### WHAT TO PRODUCE
Output all records precisely as written.

=== Section Start ===

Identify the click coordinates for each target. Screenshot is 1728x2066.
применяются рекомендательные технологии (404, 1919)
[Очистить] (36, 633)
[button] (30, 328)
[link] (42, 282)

=== Section End ===

### WRITTEN ANSWER
Identify the click coordinates for each target. Screenshot is 1728x2066.
применяются рекомендательные технологии (404, 1919)
[Очистить] (36, 633)
[button] (30, 328)
[link] (42, 282)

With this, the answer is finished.